(POTONGAN DOKUMEN):
━━━

Demikian pula dengan “celoteh” terciptanya kebijakan stimulus bersama. Agenda yang biasanya berbentuk “pemicu” seperti pemberian insentif bagi penanaman modal, pembebasan pajak dan keringanan tarif bea masuk justru pada kenyataannya malah merugikan perekonomian negara-negara berkembang. Konsep ini tidak berkontribusi langsung terhadap pekerja dan masyarakat miskin. Stimulus hanya berkontribusi terhadap para pelaku usaha, yang itu pun tidak akan bisa langsung diharapkan apalagi dalam krisis global seperti seakarang ini. Kebijakan “stimulus” hanya lagu lama yang diciptakan negara-negara donor kaya (baca: para kapitalis) yang ingin untung besar ats usahanya dengan cara mempraktekan trik-trik ilmu ekonomi orowodol; berusaha sekecil-kecilnya untuk mendapatkan keuntungan yang sebesar-besarnya (tentunya tanpa peduli akan nasib orang lain).

Sedangkan usaha untuk mereformasi IMF dan Bank Dunia sebenarnya bukanlah sebuah jalan keluar. Sebab dua lembaga tersebut sejak awal beroperasi memang disesuaikan dengan selera negara-negara kaya yang menjadi pemilik saham mayoritasnya. Institusi finansial ini merupakan pengejawantahan ideologi kapitalisme-neoliberal yang perannya mereduksi makna pembangunan hanya pada pertumbuhan ekonomi semata. Dengan agenda ini justru semakin meyakinkan bahwa Bank Dunia dan IMF akan kembali berperan sebagai drakula yang menghisap kekayaan negara-negara berkembang. Sudah lebih dari 60 tahun keberadaan lembaga-lembaga tersebut berdiri, namun jumlah penduduk miskin terus bertambah dan kesenjangan antara negara kaya dengan negara miskin semakin dalam, serta kerusakan lingkungan semakin meningkat. Bayangkan saja, sejak tahun 2004 sampai dengan tahun 2008, pembayaran bunga dan cicilan pokok utang luar negeri Indonesia menunjukkan tren yang meningkat. Sejak awal masa pemerintahan SBY di tahun 2005 sampai dengan September 2008 total pembayaran bunga dan cicilan pokok pinjaman luar negeri sebesar Rp 277 triliun. Sedangkan total penarikan pinjaman luar negeri baru dari tahun 2005 sampai dengan September 2008 sebesar Rp 101,9 triliun.

━━━

(RINCIAN SOAL):
Jawab pertanyaan berikut berdasarkan potongan dokumen di atas.
1. Menurut teks, kepada siapa stimulus berkontribusi?
2. Sudah berapa lama IMF dan Bank Dunia berdiri?
3. Berapa total penarikan pinjaman luar negeri baru dari tahun 2005 sampai dengan September 2008?

(BARIS DATA):
━━━

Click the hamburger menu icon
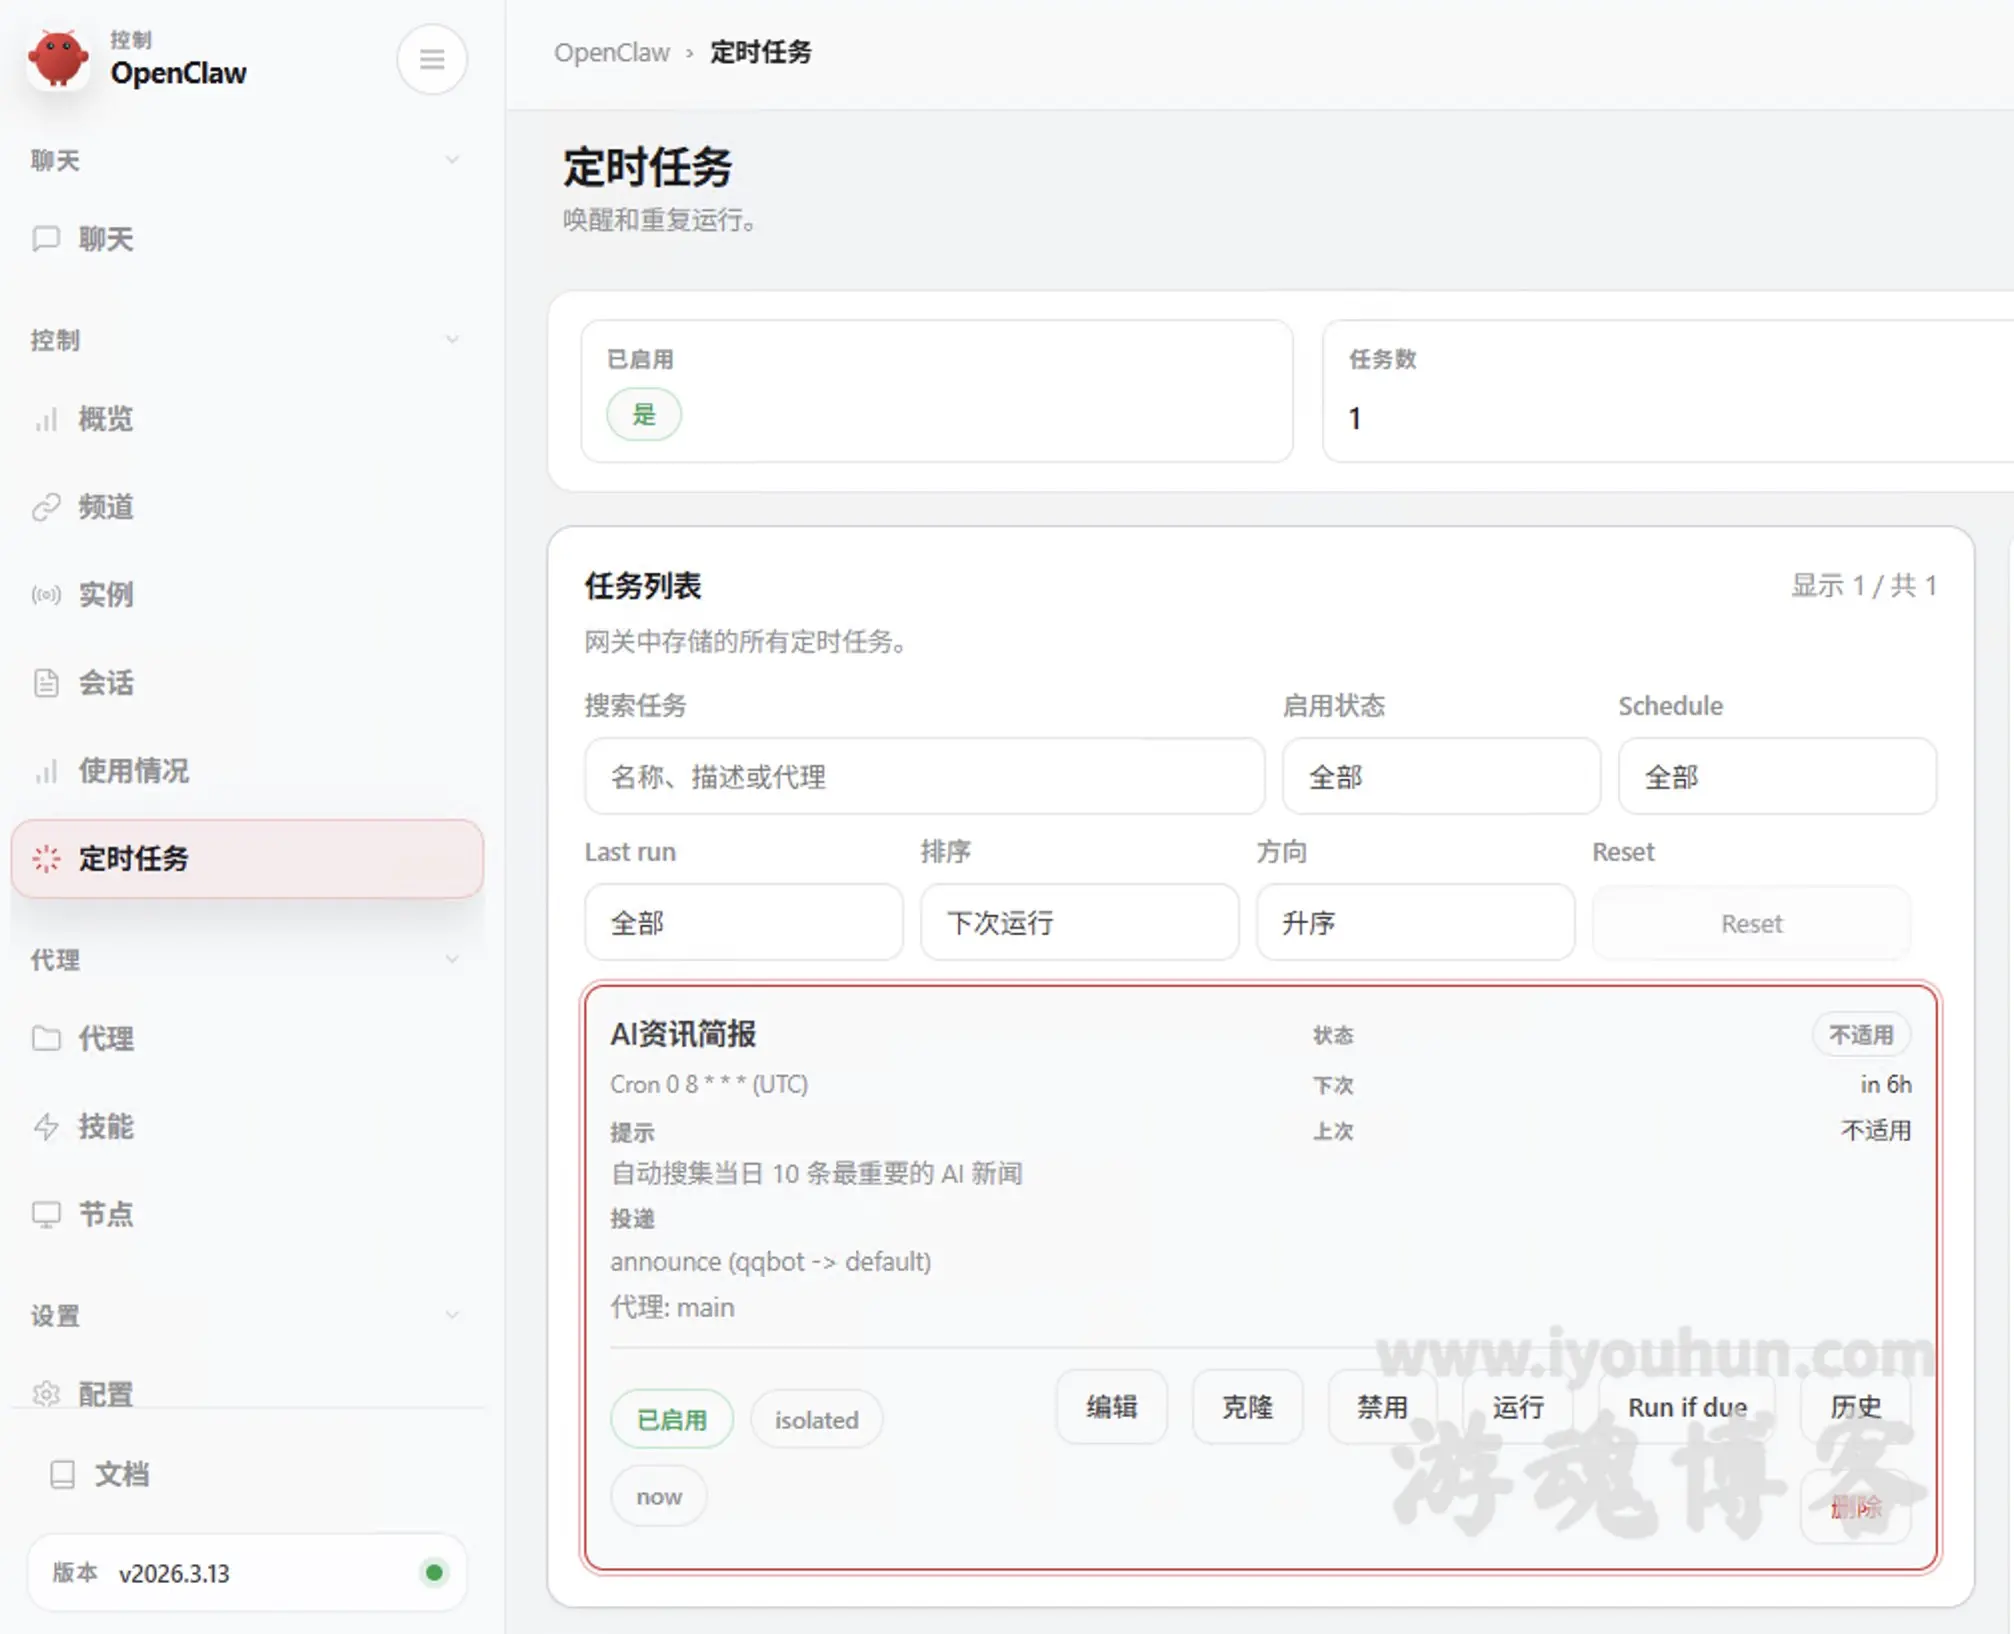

━━━

(JAWABAN):
1. Hanya kepada para pelaku usaha.
2. Lebih dari 60 tahun.
3. Rp 101,9 triliun.